Regardless, the results are in the margin of error and as expected if you look at earlier debogon efforts. This makes us confident that while we see less visibility than with an older control prefix, it will not cause major operational issues to the organisations that will receive allocations out of 2a10::/12 .
3. What Do we See with RIPE Atlas?
To learn how addresses in the debogon prefixes are reachable from different parts of the world, we set up ping measurements from all RIPE Atlas probes with working IPv6 connections. All the debogon prefixes have a pingable address at ::1 in the prefix. We sent an email out about this on the morning of 16 January, where we invited network operators to test reachability of these prefixes outside of our analysis using RIPE Atlas. Accounting for the possibility of packet loss, we grouped results in hourly bins, and have considered an address reachable when at least five out of an expected eighteen pings return an answer. Figures 5 and 6 show the results, with the second one zooming in on the first.

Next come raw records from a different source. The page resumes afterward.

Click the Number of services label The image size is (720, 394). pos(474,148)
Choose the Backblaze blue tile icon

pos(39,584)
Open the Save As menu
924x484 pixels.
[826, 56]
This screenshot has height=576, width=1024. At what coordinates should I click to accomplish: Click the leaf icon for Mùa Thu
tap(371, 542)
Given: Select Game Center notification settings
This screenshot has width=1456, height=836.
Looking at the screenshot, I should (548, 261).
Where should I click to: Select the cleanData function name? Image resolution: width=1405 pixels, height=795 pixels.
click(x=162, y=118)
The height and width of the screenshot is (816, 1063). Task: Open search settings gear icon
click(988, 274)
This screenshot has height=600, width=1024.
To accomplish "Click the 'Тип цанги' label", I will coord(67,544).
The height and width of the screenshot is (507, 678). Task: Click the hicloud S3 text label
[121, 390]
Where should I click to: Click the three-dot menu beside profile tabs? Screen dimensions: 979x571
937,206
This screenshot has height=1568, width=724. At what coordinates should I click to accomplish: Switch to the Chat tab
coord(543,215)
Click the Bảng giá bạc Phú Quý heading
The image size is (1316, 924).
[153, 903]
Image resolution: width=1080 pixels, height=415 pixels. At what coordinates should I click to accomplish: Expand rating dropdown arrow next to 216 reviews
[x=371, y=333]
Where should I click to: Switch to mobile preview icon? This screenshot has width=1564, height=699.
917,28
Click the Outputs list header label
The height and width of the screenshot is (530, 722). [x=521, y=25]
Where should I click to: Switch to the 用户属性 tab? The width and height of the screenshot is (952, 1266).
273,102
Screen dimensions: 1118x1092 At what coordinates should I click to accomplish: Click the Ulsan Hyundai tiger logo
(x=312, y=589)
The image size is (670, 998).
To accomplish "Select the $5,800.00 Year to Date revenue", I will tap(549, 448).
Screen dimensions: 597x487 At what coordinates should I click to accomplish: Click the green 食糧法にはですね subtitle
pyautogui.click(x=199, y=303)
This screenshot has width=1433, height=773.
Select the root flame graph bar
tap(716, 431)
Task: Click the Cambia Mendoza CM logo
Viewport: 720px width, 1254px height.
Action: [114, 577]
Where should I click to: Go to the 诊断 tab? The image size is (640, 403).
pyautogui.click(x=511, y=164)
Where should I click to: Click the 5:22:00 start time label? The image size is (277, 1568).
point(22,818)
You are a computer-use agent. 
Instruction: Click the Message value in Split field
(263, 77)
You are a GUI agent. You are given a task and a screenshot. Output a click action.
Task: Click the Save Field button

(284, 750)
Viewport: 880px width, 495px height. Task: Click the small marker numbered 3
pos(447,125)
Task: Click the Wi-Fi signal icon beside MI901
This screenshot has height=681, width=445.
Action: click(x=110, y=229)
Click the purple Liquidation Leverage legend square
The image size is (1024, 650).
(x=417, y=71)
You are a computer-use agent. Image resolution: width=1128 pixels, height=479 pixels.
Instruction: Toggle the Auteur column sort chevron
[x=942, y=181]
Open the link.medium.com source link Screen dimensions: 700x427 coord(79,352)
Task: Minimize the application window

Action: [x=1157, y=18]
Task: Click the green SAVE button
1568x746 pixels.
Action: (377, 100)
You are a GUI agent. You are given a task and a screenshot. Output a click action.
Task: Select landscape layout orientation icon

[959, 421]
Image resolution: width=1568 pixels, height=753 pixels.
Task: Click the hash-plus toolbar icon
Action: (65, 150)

Figure 5: Data plane reachability of pingable addresses in debogon prefix and anchor prefix
Figure 6: Data plane reachability of pingable addresses in debogon prefix and anchor prefix (zoomed in)
The results for all addresses in prefixes with either ROA or Route object are virtually the same. And they are just a few percent below the control measurement towards the address in the RIS baseline prefix. That again gives us confidence that the 2a10::/12 address space can be used without problems.
On the morning of 16 January, the addresses for which the covering prefixes have route objects got a slightly better response compared to the ones that only have a ROA. The difference is, however, much smaller when compared to addresses for which neither a route object nor a ROA exist. Be it from a /32 or a /48 prefix, reachability from RIPE Atlas probes is about 10% lower for these compared to the control measurement. So, as with other address space in the RIPE NCC service region, it is advisable to create ROAs and/or Route objects, if you want optimal reachability of your address space.
From the data we collected, we don't find strong indications that we should delay issuing IPv6 address space from 2a10::/12 . We conclude that by and large this new address space is operationally usable, and we will start allocating and assigning addresses from this range very soon.